[Collected data entries]
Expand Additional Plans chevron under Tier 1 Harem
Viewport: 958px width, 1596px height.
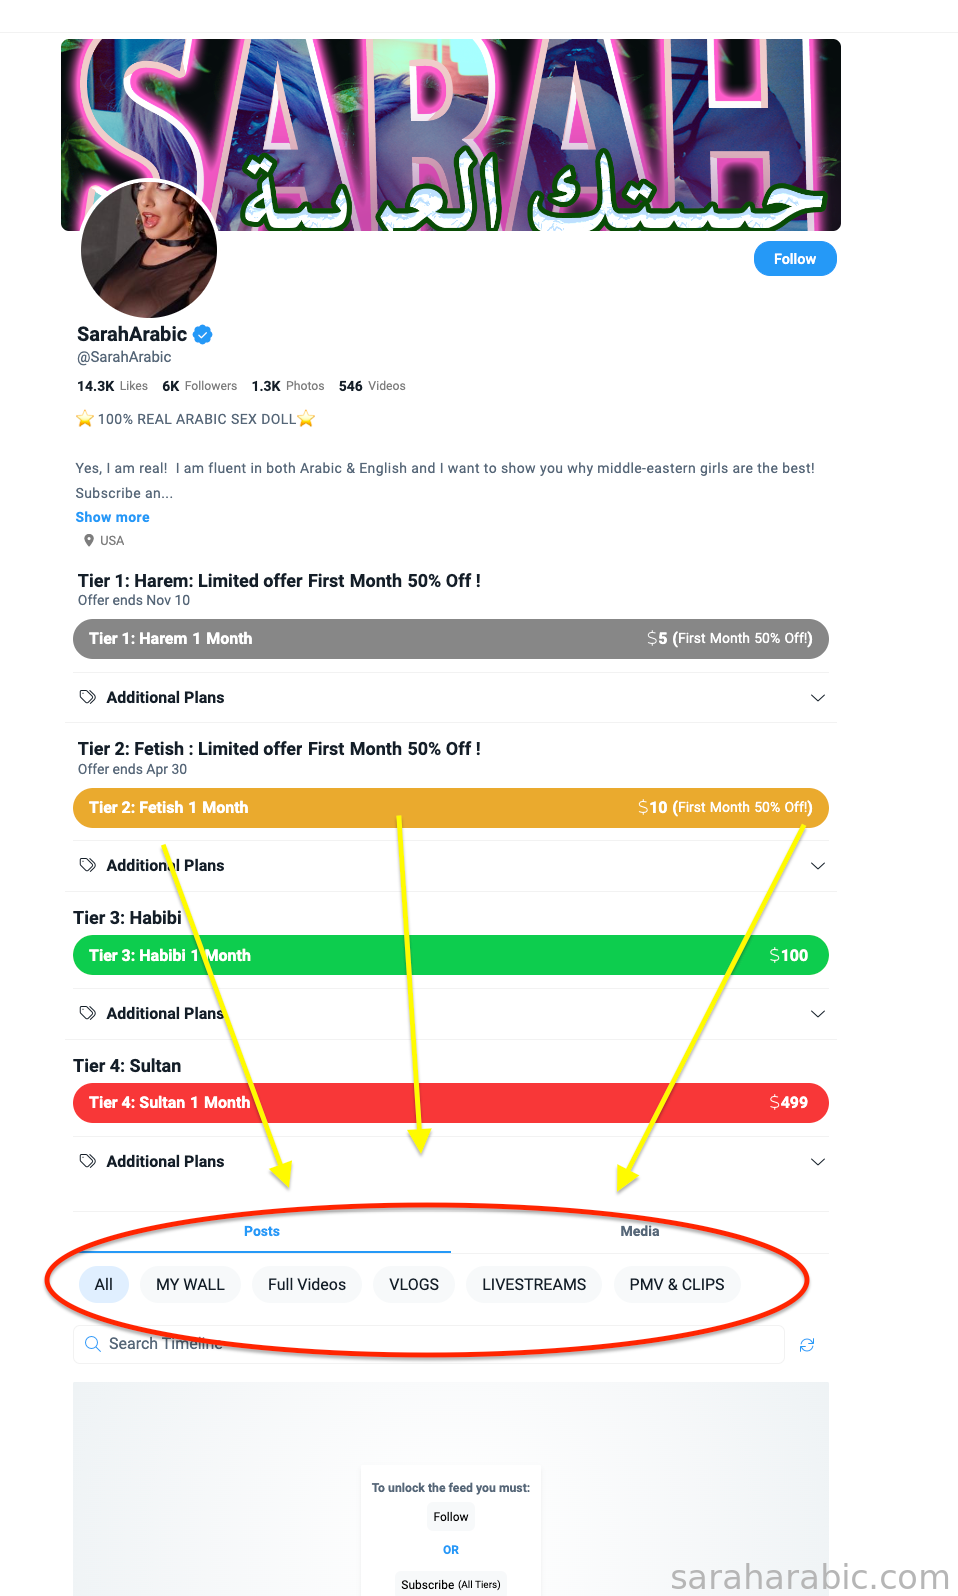coord(818,698)
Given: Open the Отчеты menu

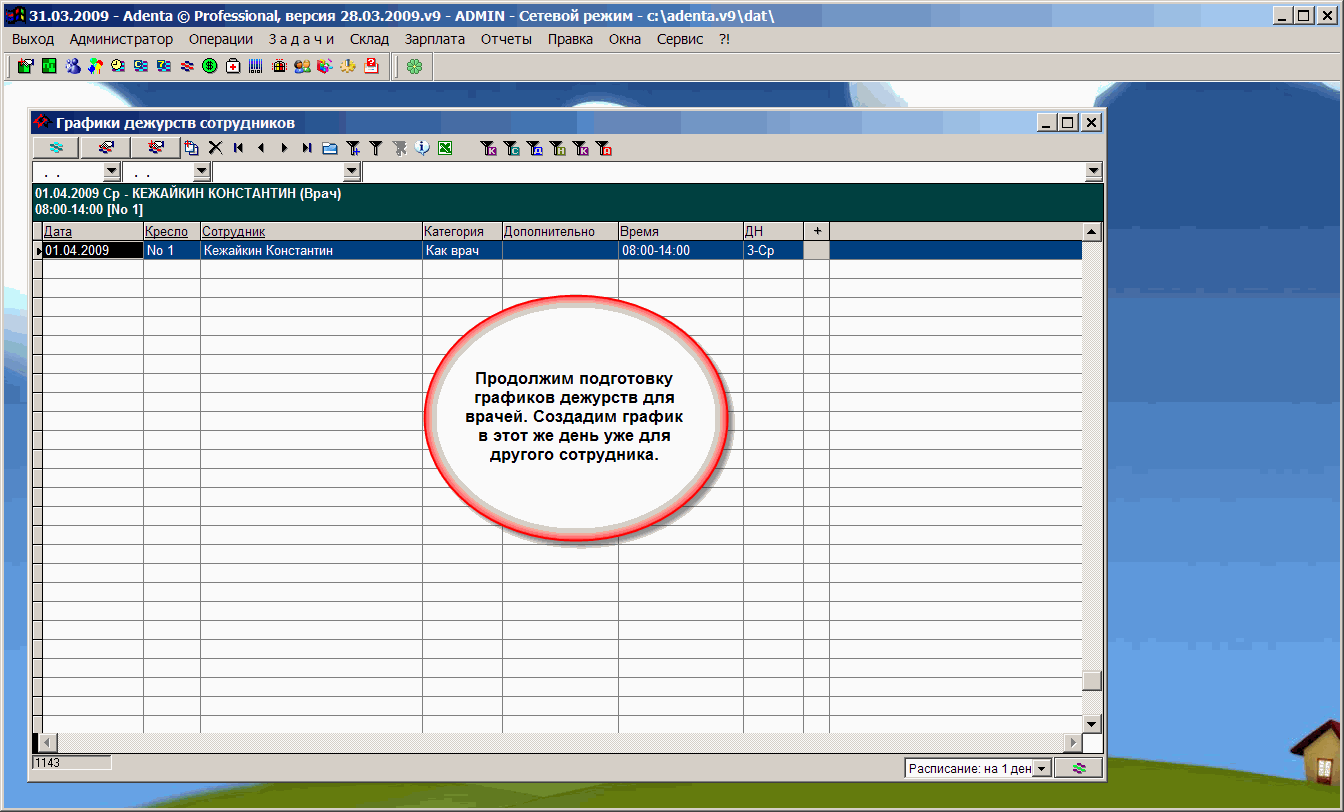Looking at the screenshot, I should [x=506, y=39].
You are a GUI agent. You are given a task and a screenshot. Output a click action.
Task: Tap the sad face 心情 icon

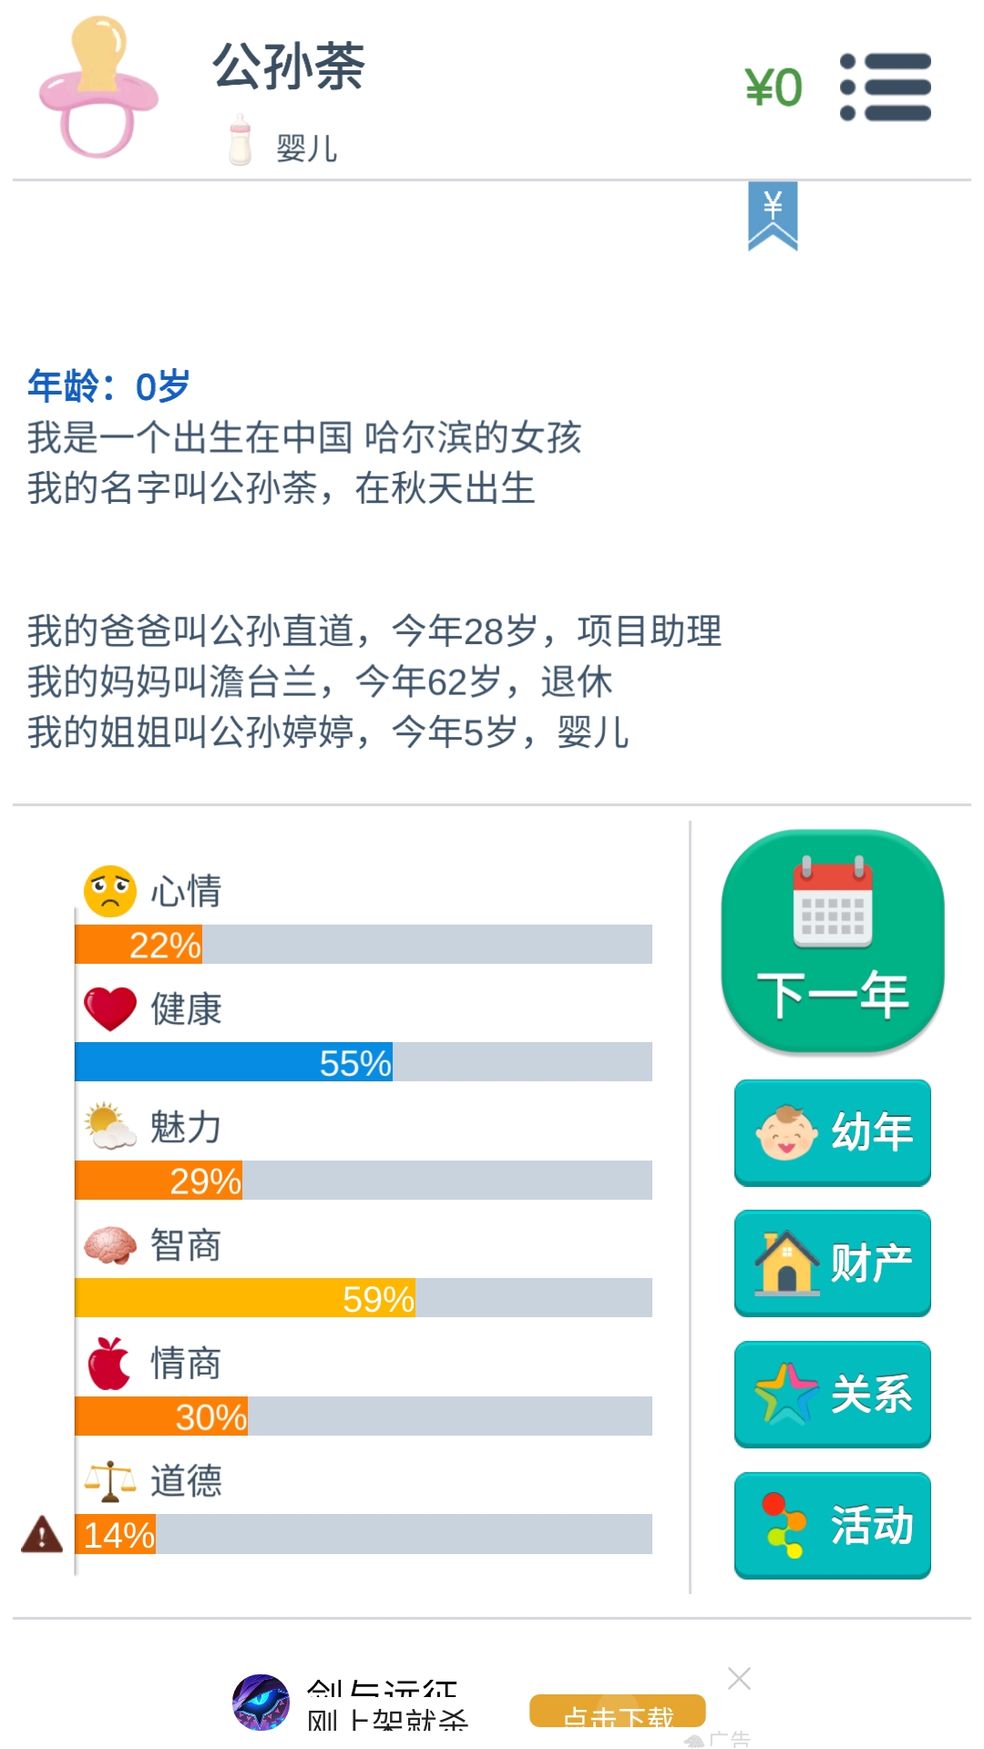point(110,891)
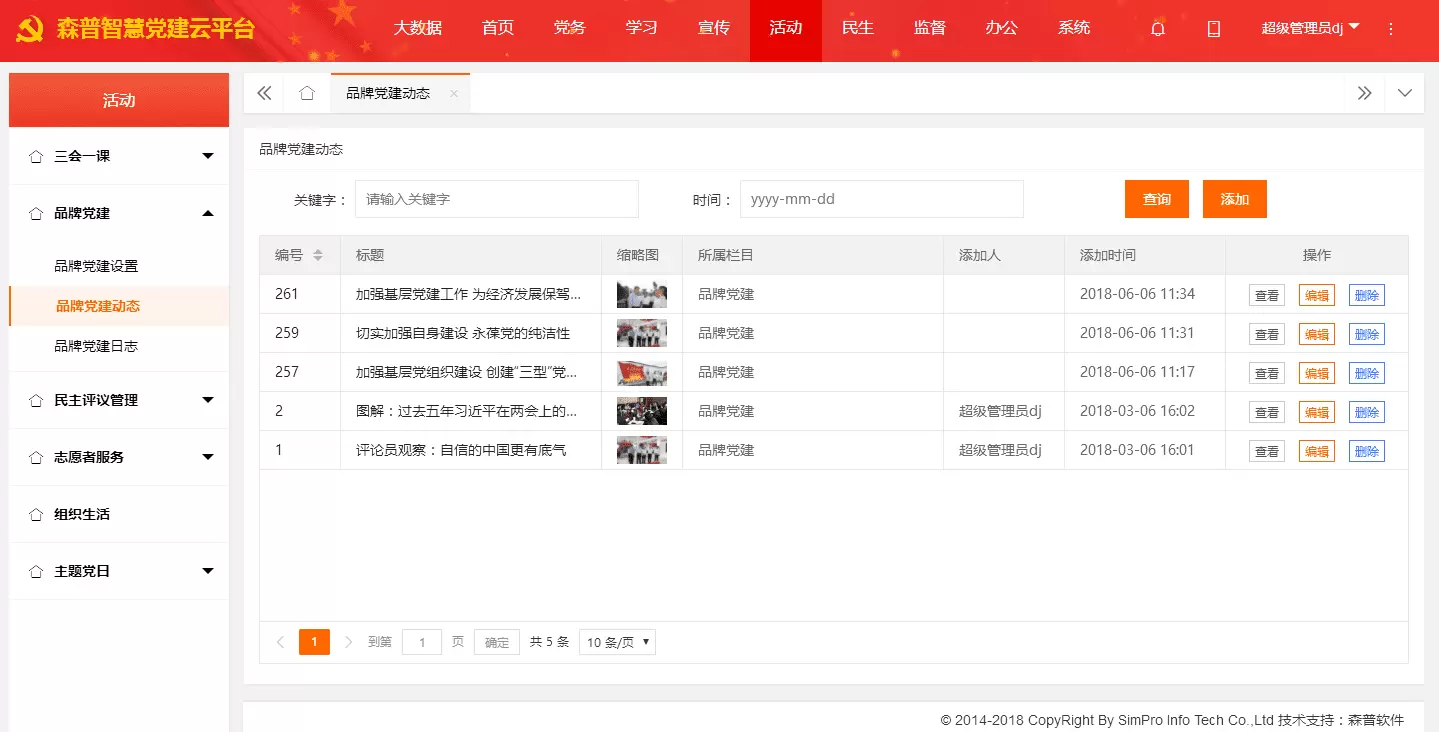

» **EXERCISE PROMPT**
No pictures belong in the copy. Retype exactly, and only, the lines from the line containing "Given: Open the Отчеты menu" through the last line of the data, both included.

» **RESULT OF THIS EXERCISE**
Given: Open the Отчеты menu

Looking at the screenshot, I should [x=506, y=39].
You are a GUI agent. You are given a task and a screenshot. Output a click action.
Task: Tap the sad face 心情 icon

point(110,891)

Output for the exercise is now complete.